Jane Maud Campbell, 1869-1947
Jane Maud Campbell was born on March 13, 1869, in Liverpool, England, the first daughter and one of seven children of George and Jane (Cameron) Campbell. Following the death of her mother several years later, JMC was raised by a nurse and governess. When she was twelve, the family sailed to the United States, where she attended a private school in Richmond, Virginia. Returning to Great Britain the following year, JMC lived with her grandmother in Edinburgh while attending school; she later graduated from the Ladies' College of Edinburgh University and from the Edinburgh School of Cookery and Domestic Economy.
Returning to the United States, JMC worked in Charles Town, West Virginia, as secretary in a family business, before taking a job as an assistant in the reference room at the Free Public Library in Newark, New Jersey. In 1902 she accepted the position of head of public libraries in Passaic, New Jersey, where she became increasingly concerned with the plight of newly arrived immigrants. In addition to furnishing the libraries with foreign language books about American life, JMC was the sole woman on a 1906 commission (and the first woman on any New Jersey commission) appointed "to inquire into and report upon the general condition of the immigrants coming into or residents within this State." This panel was instrumental in persuading the legislature to provide free evening classes for immigrants, among the first such classes in the country.

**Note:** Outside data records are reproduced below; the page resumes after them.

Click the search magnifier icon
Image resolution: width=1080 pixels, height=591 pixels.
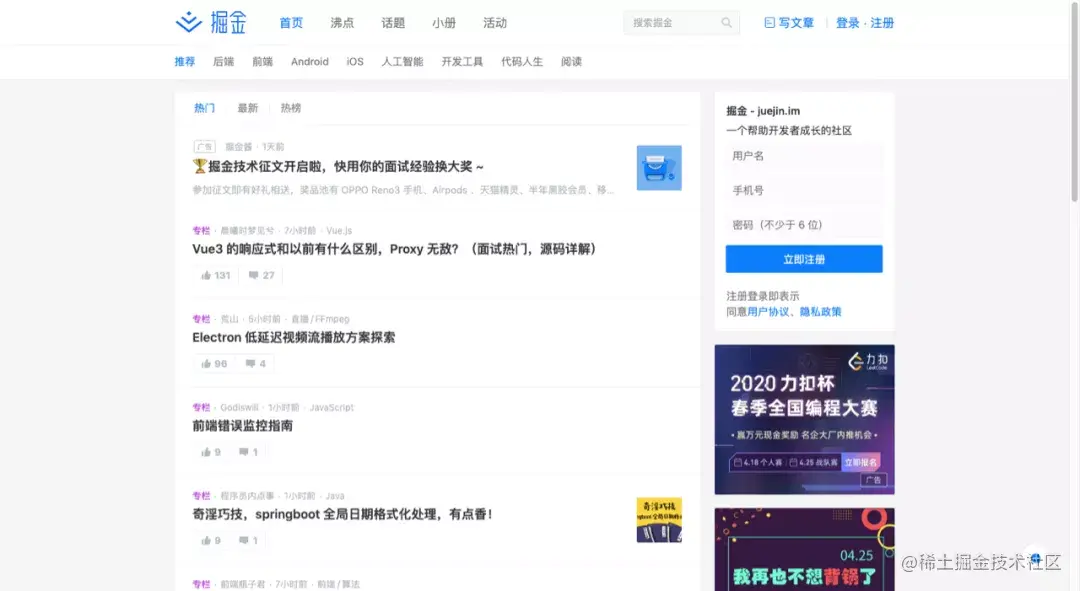coord(728,22)
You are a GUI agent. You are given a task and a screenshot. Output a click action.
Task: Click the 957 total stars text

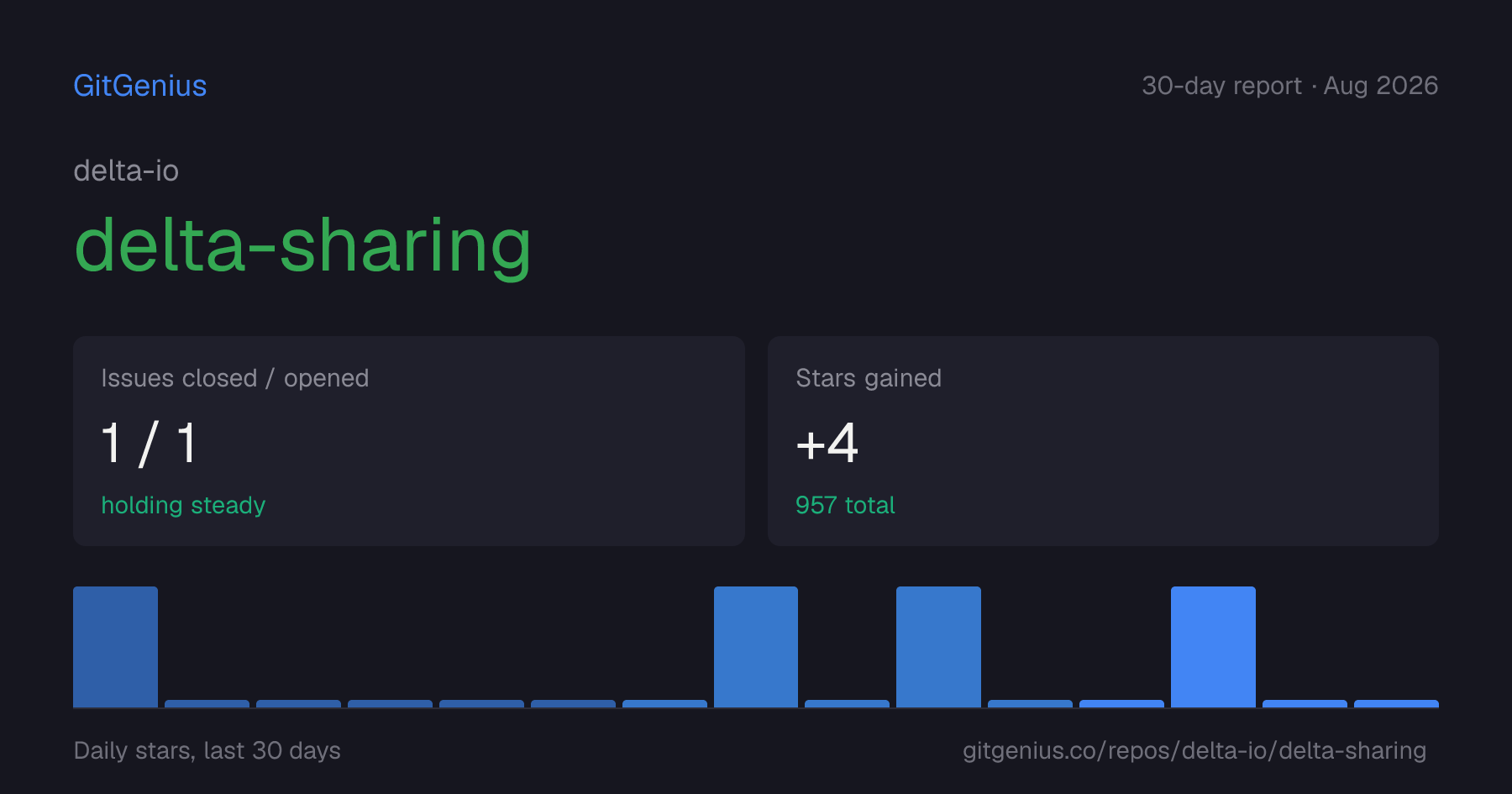(845, 505)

In 1910 she left New Jersey to join the North American Civic League in New York City, where she worked with immigrants, teaching them about the naturalization process and about their prospects for employment as American citizens. In 1913 she was appointed Educational Director for Work with Aliens of the Massachusetts Library Commission, the first such post in the United States. In this capacity she traveled throughout the state, selecting and delivering foreign language books requested by town libraries, and lecturing on the important role libraries could play in the education and assimilation of immigrants. She was not only an advocate of the "library as social force," but also spoke on public policies relating to immigrants. During World War I she worked at Camp Devens, organizing a hospital library for convalescing soldiers.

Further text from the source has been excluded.